The video by Shamil Chandaria has a mathematical exposition of free energy.
Free Energy
Andrius: This is my understanding based on the above video.
{$P$} describes the probabilities given by the first mind, the neural mind, and {$Q$} describes the probabilities given by the second min, the conceptual mind. We have {$P\sim Q$}.
(Shannon) Relative Entropy: KL Divergence
{$$D_{KL}(p\parallel q)=\sum_{x\in X}p(x)\textrm{log}\frac{p(x)}{q(x)}$$}
What are the causes of my sensory data? Bayes theorem gives: {$P(v|u)=\frac{P(u|v)P(v)}{P(u)}$}
Use approximate posterior {$q$} and learn its parameters (synaptic weights) {$\phi $}. We have {$Q(v|u)\sim P(v|u)$}
Minimize the Kullback-Leibler divergence ('distance') between {$Q$} and true Posterior {$P$} by changing the parameters {$\phi$}.

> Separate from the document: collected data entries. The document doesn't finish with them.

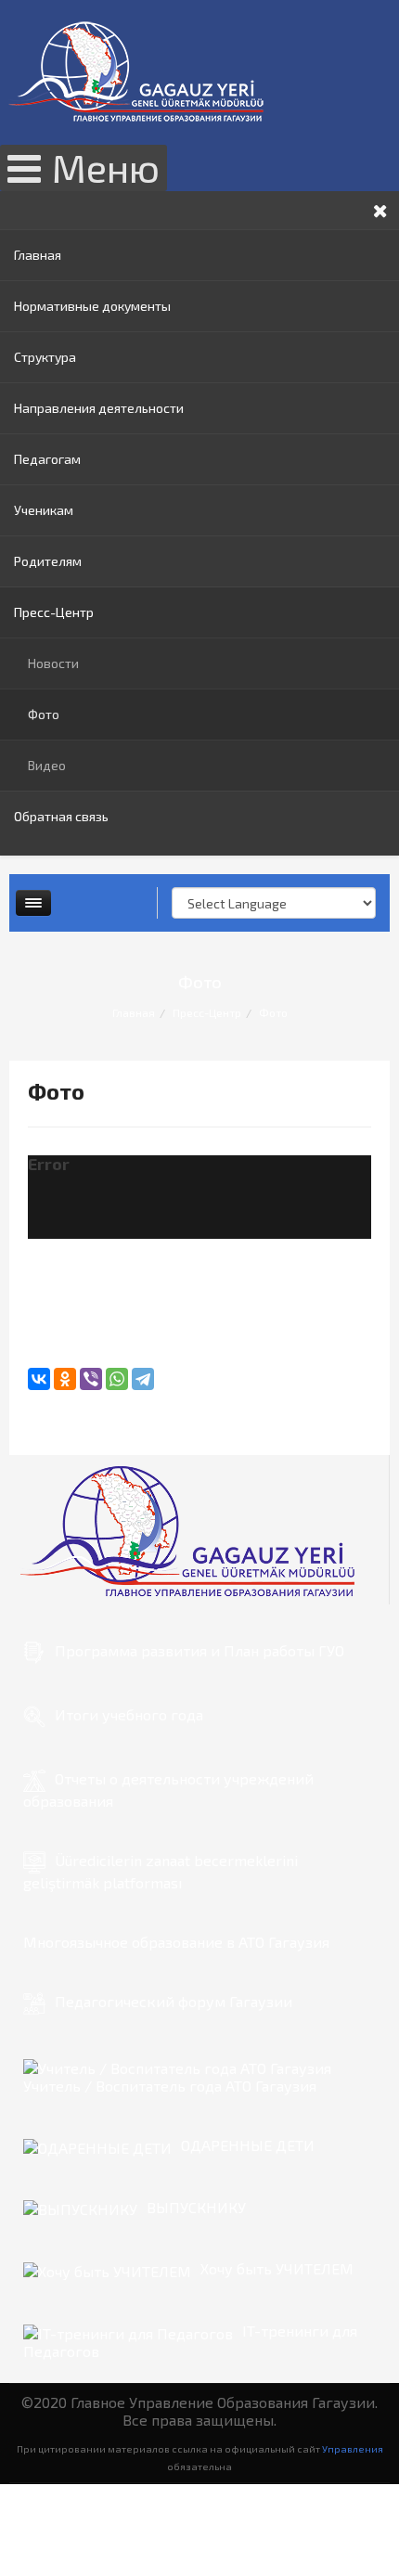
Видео (47, 765)
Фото (43, 714)
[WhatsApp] (117, 1379)
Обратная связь (61, 816)
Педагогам (47, 459)
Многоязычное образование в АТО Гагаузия (176, 1942)
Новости (53, 663)
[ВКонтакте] (39, 1379)
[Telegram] (143, 1379)
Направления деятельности (99, 408)
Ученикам (43, 510)
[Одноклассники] (65, 1379)
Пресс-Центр (54, 612)
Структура (45, 357)
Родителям (48, 561)
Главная (37, 255)
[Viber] (91, 1379)
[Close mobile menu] (380, 210)
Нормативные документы (92, 306)
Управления (352, 2448)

{$$\textrm{min}!\;D_{KL}[P(v|u)\parallel Q(v|u)]=\sum_v Q(v|u)\textrm{ln} \left [\frac{Q(v|u)}{P(v|u)} \right ]$$}
{$$=\mathbb{E}_Q[\textrm{ln}Q(v|u)-\textrm{ln}P(v|u)]$$}
{$$=\mathbb{E}_Q[\textrm{ln}Q(v|u)-\textrm{ln}P(u|v)-\textrm{ln}P(v)+\textrm{ln}P(u)]$$}
{$$=\mathbb{E}_Q[\textrm{ln}Q(v|u)-\textrm{ln}P(v)]+\mathbb{E}_Q[-\textrm{ln}P(u|v)]+\textrm{ln}P(u)$$}
{$$=D_{KL}[Q(v|u)\parallel P(v)]+\mathbb{E}_Q[-\textrm{ln}P(u|v)]+\textrm{ln}P(u)$$}
{$\textrm{ln}P(u)]$} constant
{$D_{KL}[Q(v|u)\parallel P(v)]$} {$KL$}-divergence of prior and posterior
{$\mathbb{E}_Q[-\textrm{ln}P(u|v)]$} how surprising is the sensory data
{$D_{KL}[Q(v|u)\parallel P(v)]+\mathbb{E}_Q[-\textrm{ln}P(u|v)]$} free energy
{$F=\sum_v Q(v|u)[-\textrm{ln}P(v,u)]-\sum_v -Q(v|u)\textrm{ln}Q(v|u)$} free energy = average energy + entropy
{$p_\nu = \frac{e^{-\beta E_\nu}}{Z}$} probability of being in the energy state {$E_\nu$} (Boltzmann distribution)
{$-\textrm{ln}P(v,u)$} energy of the explanation
{$\sum_v Q(v|u)[-\textrm{ln}P(v,u)]$} average energy
{$\sum_v -Q(v|u)\textrm{ln}Q(v|u)$} entropy
Free energy
Andrius: I am studying the different kinds of energy so that I could understand free energy, which is basic for Active Inference.
Internal energy {$U$} has to do with energy on the microscopic scale, the kinetic energy and potential energy of particles.
Heat {$Q$} has to do with energy transfer on a macroscopic scale across a boundary.
See also: Active Inference at Math 4 Wisdom
Activities Grounded in Active Inference
Examples from chapter 7
- Perceptual processing (listening to an amateur musician) - deducing (intended) signal
- Decision-making and planning (rat navigating a T-maze by reading info) - epistemic vs. pragmatic
- Information seeking (eye saccade) seeking precision where you can get it, yielding streetlight effect
- Learning and novelty (synthetic worm exploring its environment) changing the generative model
- Hierarchical or deep inference (words and sentences) separate time scales
What I want to model
- How issues come to matter (to the continuous, procedural mind) discovering critical points and navigating with regard to them
- How meaning arises (to the discrete, declarative mind) for a language of critical points
How does prediction and resulting error come into play?